Por eso reclaman una “desburocratización” del sistema educativo inspirada en modelos como el de Asturias, donde se han simplificado procesos administrativos.
Centros más modernos y adaptados al clima
Las infraestructuras escolares son otro punto central del conflicto.
El profesorado exige:
- climatización adecuada,
- medidas contra el calor extremo,
- renovación de instalaciones,
- y aceleración de obras pendientes.
También reclaman culminar proyectos del plan:
- Plan Edificant
y agilizar la reconstrucción de centros afectados por la dana.
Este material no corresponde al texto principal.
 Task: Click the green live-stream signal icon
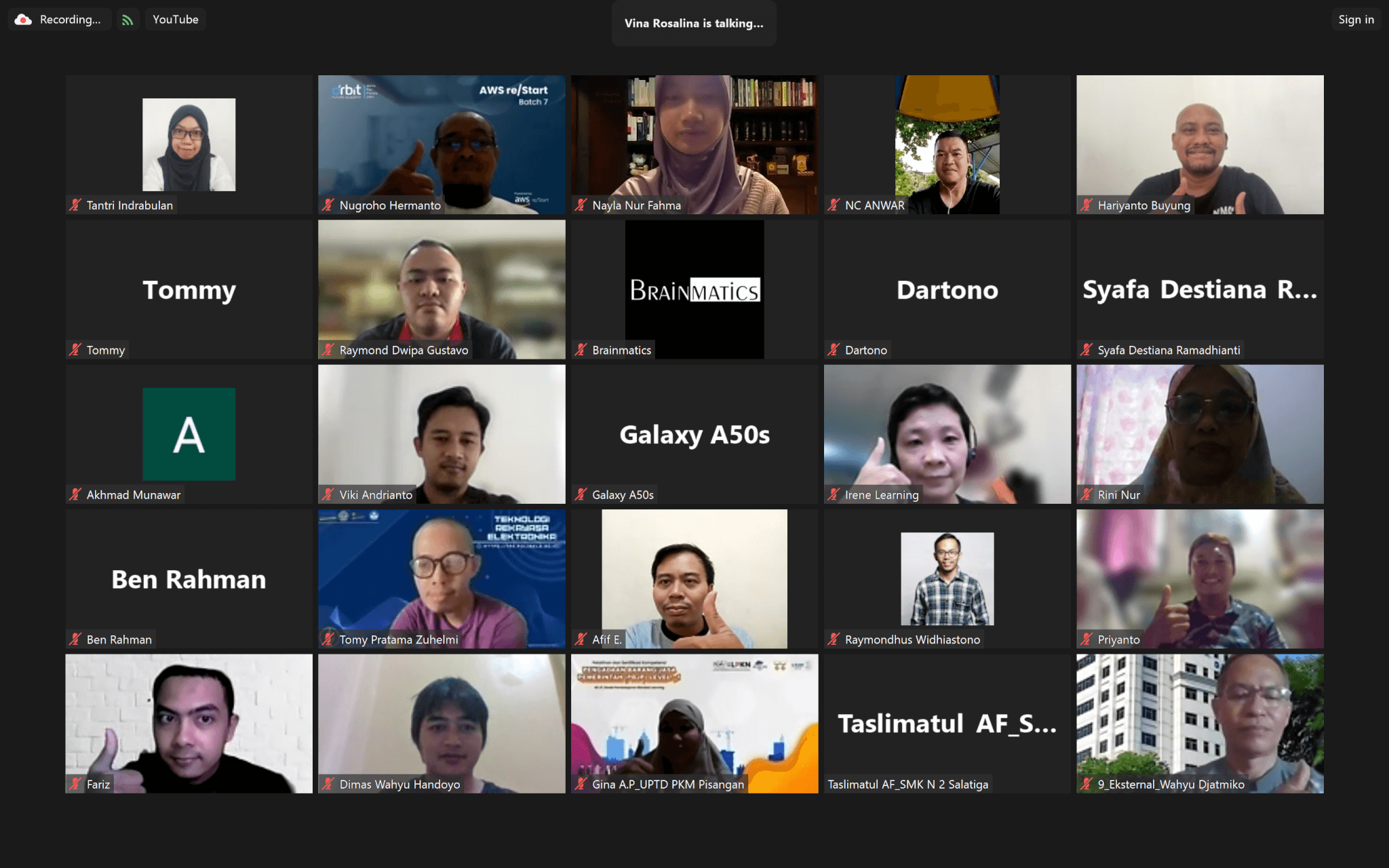click(x=128, y=20)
Más protección del valenciano
La cuestión lingüística también ocupa un lugar importante dentro de las reivindicaciones.
Los sindicatos reclaman:
- reforzar el valenciano como lengua de cohesión,
- garantizar un modelo plurilingüe equilibrado,
- y revisar o derogar la ley de libertad educativa impulsada durante la etapa de José Antonio Rovira.
Además, exigen:
- retirar la exclusión de autores catalanes y baleares del currículo de Bachillerato.
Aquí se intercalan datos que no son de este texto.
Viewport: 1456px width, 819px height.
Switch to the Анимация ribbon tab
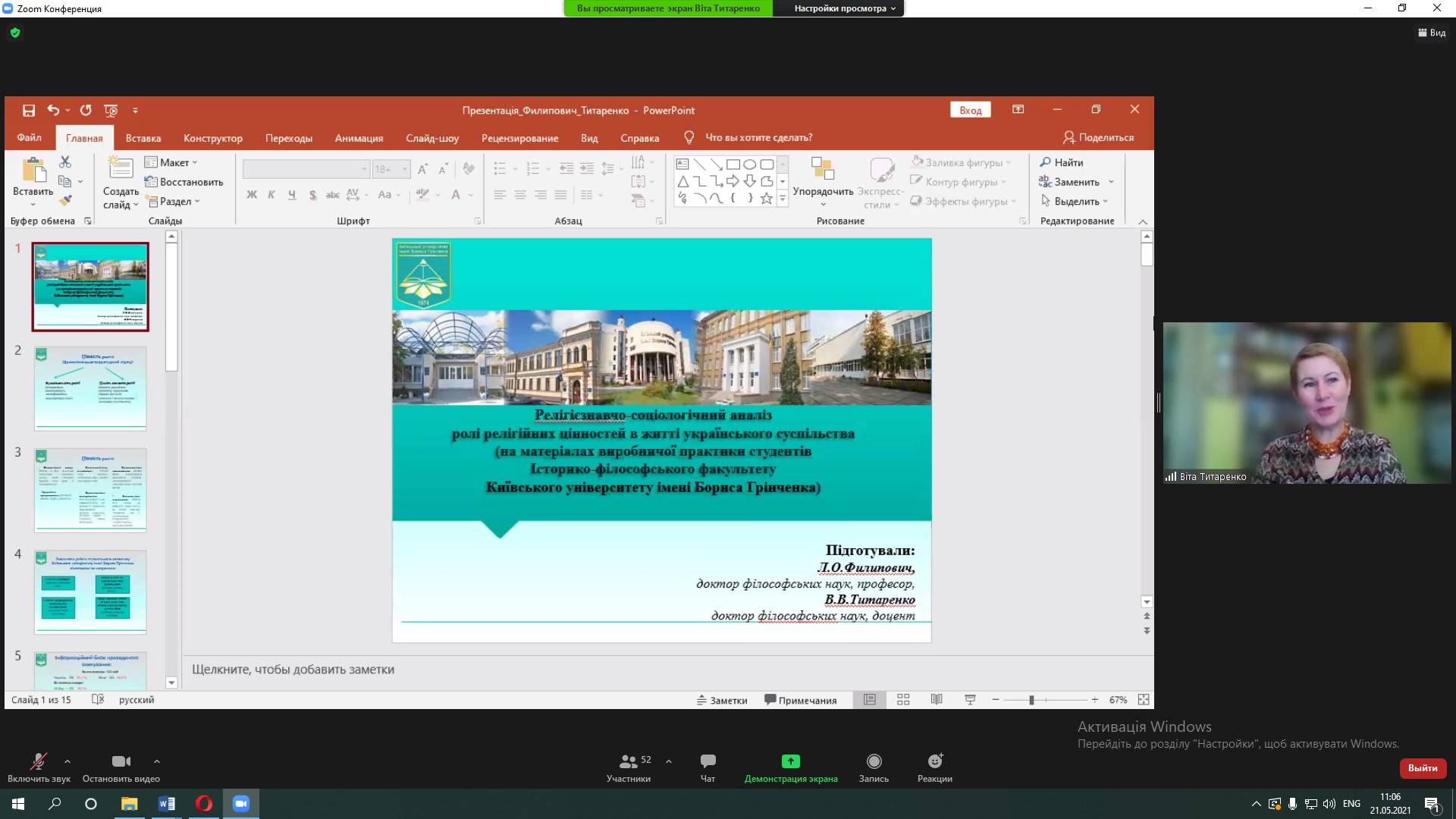(359, 138)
Qué responde la Conselleria
La Conselleria de Educación de la Generalitat Valenciana sostiene que ya ha realizado avances importantes en los últimos años.
El departamento dirigido por Carmen Ortí afirma haber:
- incorporado 8.000 docentes,
- destinado 160 millones a modernización de centros,
- reducido burocracia,
- y reforzado la atención psicológica en colegios e institutos.
En el plano económico, la Generalitat propone:
- una subida progresiva de 75 euros brutos mensuales,
una cifra que los sindicatos consideran claramente insuficiente.
Un conflicto que va mucho más allá del salario
La huelga educativa valenciana se ha convertido ya en mucho más que una negociación económica.
Detrás de las protestas aparece un debate profundo sobre:
- el modelo educativo,
- la carga laboral del profesorado,
- la inclusión,
- el estado de las infraestructuras,
- y el futuro lingüístico de la escuela pública valenciana.
Mientras continúan las movilizaciones y el choque entre sindicatos y Generalitat, miles de familias valencianas siguen pendientes de una negociación que, por ahora, continúa completamente bloqueada.